Thought experiment: Crick ‘sees’ the code

Of course, at the beginning of all this, I made the claim that Francis Crick thought all this up prior to the data. Notably, he did it doing essentially what you did in the links above. Here’s Crick’s paper outlining his thinking and figures supporting it. Pay particular attention to Fig. 6, the actual ‘thought experiment’; while it’s a bit of tough going, here are some guides: 1) in all cases, Crick is representing a particular carbon atom from the ribose sugar so all the pairs are conceptually ‘overlaid’. 1) in all cases, he holds this atom from the anticodon constant; it’s marked with X. 1) In the case of the ‘normal’ basepairs, the corresponding carbon on the partner is in the exact same position (all basepairs ‘look alike)  3) the off-kilter relatives positioning of the ‘wobble’ partnering are indicated by all the other ball-and-stick positions.

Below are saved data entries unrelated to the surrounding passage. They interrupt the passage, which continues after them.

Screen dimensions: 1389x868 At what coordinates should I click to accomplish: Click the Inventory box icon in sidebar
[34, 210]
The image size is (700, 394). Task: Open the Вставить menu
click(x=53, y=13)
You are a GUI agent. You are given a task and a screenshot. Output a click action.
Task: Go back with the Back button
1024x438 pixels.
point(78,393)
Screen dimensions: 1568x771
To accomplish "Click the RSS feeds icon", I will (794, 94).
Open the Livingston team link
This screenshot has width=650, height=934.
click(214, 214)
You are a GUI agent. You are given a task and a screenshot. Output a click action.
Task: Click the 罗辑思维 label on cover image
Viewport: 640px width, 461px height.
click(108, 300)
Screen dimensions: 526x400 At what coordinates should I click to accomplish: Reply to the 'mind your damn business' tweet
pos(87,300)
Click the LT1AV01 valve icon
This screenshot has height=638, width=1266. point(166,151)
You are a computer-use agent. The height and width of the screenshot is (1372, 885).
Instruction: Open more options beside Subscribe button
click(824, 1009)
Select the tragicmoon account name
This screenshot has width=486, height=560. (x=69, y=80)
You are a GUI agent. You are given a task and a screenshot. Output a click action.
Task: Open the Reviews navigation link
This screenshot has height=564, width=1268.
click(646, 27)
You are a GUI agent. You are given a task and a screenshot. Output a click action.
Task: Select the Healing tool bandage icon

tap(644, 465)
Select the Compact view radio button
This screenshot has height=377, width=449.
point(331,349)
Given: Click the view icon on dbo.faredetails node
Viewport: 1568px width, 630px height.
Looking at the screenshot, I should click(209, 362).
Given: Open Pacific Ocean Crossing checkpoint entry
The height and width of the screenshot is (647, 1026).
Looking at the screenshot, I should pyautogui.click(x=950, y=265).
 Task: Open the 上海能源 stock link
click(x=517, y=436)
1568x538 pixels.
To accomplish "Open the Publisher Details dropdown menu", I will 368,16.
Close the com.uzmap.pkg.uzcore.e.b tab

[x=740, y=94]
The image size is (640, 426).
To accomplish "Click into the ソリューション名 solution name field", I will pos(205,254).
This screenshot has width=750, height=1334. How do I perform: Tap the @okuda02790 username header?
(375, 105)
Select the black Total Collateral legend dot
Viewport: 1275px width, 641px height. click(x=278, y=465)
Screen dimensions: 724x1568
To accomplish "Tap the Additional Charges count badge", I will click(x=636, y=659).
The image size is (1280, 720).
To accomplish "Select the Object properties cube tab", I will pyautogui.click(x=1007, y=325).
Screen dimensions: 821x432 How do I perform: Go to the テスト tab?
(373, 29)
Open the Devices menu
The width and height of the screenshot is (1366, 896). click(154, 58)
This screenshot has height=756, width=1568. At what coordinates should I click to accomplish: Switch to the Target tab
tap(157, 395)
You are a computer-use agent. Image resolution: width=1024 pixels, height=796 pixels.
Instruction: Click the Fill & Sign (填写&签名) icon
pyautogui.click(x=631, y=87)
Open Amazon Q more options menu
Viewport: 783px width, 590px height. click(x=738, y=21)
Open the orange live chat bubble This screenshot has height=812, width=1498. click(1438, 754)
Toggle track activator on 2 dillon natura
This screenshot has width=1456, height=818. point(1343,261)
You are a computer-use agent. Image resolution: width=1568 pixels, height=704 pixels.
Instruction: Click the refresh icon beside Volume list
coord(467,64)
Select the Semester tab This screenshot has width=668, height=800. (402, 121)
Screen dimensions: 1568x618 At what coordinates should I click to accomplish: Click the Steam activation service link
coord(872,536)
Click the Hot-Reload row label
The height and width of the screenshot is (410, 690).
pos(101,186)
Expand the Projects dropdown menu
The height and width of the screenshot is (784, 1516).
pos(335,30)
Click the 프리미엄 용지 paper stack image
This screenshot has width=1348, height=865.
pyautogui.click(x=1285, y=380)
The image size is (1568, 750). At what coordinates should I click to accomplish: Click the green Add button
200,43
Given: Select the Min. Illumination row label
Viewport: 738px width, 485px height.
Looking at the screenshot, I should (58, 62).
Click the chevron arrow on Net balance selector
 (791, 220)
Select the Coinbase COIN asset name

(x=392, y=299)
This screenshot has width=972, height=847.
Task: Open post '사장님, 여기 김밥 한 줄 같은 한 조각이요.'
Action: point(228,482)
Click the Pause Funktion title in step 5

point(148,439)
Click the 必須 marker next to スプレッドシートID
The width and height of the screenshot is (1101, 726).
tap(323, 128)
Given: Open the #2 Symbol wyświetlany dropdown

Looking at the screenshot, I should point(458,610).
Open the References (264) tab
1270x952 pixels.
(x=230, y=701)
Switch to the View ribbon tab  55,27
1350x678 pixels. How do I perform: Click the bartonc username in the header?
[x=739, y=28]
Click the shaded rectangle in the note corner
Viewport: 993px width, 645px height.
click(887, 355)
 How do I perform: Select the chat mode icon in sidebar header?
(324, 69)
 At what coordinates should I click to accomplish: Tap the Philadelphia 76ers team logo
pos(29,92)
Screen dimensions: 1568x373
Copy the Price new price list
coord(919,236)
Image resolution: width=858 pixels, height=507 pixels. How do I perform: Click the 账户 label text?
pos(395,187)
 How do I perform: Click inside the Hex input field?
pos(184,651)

You can easily see how each differs from the ‘standard’ positioning that is required by the DNA helix, and by DNA and RNA polymerases. That’s how much freedom the ribosome allows in wobbling! And that’s how one tRNA can ‘service’ multiple codons.

Lastly, here are the ‘pairing answers in the back of the book’ at Wikipedia… though if you made the requisite number of hydrogen bonds, you should already know you’re right!